» Document segment:
The eye discharge may be watery or may turn pus-like in consistency and have a greenish or yellowish color.
As the dog continues to suffer from itching and skin infection, there will eventually be hair loss. Dandruff is also a common effect of seasonal allergies. Dogs with allergies can have extremely dry skin that flakes. Hair loss is often prominent on the dog’s belly, legs, and tail area.
Licking and Chewing Paws
The itching brought about by seasonal allergies can cause compulsive paw licking in dogs.
Itching in their rear ends can cause dogs to scoot or drag their behinds across the ground or floor. They may also lick their rear ends to ease the unpleasant itching. Anal gland inflammation and infection is common in dogs with seasonal allergies.
Seasonal allergies in dogs have also been linked to chronic ear infections. The problem is particularly common among canine breeds with floppy ears such as the Beagle and Basset Hound.
Allergic dogs suffer from ear infections over and over again. Prominent symptoms of ear infections in dogs include frequent head shaking and the buildup of ear wax along the ear canals. The dog shakes his head to try to get rid of the irritation in his ears. The inflamed ears may also have a strong stinky odor. An ear infection can cause your pet a significant amount of discomfort and pain.
Although less prevalent, a dog with seasonal allergies may also develop respiratory issues. Sneezing and reverse sneezing may be seen in affected dogs.
Food Allergies vs. Seasonal Allergies in Dogs
Determining whether your dog has food or seasonal allergies can be pretty tricky. Dogs can react to nearly anything. The process of diagnosing the problem will involve a lot of trial and error to identify the allergen culprit.

» Information provided:
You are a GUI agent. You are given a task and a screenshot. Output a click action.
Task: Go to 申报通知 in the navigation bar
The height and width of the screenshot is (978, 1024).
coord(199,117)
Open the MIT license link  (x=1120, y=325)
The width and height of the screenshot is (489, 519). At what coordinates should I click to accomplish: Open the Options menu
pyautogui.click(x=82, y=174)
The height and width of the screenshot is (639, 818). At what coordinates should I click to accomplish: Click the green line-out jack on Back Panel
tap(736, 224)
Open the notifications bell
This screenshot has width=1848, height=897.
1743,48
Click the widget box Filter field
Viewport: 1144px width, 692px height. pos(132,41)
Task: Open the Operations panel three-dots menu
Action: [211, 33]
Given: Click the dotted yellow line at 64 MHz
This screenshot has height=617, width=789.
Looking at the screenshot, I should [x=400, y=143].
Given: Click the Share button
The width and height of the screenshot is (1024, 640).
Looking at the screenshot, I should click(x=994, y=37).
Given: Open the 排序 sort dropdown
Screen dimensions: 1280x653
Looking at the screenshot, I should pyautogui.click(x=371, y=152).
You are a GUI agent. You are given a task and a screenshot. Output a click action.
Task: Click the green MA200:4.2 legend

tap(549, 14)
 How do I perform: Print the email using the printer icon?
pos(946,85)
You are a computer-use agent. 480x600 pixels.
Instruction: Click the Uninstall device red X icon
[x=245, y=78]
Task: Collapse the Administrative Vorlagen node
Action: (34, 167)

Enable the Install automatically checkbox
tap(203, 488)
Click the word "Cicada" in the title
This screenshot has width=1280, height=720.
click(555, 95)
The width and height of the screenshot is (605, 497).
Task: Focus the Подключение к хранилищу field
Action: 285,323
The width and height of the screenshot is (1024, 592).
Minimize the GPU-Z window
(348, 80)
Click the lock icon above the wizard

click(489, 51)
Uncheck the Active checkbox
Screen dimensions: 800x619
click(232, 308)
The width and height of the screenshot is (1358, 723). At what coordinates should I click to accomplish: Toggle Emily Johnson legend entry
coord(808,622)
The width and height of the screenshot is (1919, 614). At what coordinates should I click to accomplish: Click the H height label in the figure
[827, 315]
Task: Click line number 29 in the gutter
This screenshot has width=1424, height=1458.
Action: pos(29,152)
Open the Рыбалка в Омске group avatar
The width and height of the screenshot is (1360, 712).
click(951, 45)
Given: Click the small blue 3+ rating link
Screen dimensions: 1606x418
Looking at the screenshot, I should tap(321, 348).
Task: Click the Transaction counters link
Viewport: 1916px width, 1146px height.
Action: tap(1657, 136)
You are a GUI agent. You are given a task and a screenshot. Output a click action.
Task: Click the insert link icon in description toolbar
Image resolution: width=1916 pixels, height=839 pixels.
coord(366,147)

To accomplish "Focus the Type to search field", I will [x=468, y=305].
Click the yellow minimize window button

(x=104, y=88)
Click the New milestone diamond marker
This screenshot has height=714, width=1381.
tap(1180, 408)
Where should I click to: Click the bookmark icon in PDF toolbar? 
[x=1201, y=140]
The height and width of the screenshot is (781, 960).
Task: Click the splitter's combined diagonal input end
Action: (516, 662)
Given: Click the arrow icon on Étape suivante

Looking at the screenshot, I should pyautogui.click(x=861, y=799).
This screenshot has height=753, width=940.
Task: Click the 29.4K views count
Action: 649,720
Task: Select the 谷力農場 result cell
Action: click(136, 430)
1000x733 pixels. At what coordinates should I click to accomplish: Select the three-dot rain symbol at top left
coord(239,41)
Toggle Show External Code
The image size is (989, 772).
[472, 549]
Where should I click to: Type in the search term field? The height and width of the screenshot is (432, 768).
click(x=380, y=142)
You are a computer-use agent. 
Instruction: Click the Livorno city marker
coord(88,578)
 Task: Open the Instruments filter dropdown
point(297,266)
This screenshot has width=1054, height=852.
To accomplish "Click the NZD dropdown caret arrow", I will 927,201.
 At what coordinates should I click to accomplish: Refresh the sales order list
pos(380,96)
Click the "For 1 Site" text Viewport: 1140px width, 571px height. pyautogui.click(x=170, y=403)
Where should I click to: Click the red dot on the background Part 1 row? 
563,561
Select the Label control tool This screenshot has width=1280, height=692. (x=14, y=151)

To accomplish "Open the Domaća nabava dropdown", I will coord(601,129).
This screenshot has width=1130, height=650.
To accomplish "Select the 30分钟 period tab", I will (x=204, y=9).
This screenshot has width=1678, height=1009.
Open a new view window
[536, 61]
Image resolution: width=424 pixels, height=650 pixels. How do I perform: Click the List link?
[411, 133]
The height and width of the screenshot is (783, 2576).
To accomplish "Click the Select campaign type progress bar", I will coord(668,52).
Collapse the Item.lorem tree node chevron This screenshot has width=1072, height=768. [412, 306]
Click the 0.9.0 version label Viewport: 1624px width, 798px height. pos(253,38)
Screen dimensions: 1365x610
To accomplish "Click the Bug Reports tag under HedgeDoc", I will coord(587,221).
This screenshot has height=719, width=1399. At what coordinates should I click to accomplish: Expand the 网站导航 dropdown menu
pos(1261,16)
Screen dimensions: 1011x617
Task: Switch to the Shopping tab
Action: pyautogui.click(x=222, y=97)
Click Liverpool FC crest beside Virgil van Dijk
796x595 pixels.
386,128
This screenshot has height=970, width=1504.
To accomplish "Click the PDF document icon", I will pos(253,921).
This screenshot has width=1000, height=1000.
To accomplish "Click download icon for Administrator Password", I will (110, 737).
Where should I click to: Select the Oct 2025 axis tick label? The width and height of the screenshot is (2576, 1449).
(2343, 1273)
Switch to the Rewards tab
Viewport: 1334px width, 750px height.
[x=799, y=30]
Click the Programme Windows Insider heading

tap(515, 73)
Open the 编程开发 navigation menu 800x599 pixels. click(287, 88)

» Task details:
List every part of the dog's body where the dog allergies text says hair loss is often prominent. The rows come from a different source than the text.

» Exercise result:
Belly, legs, tail area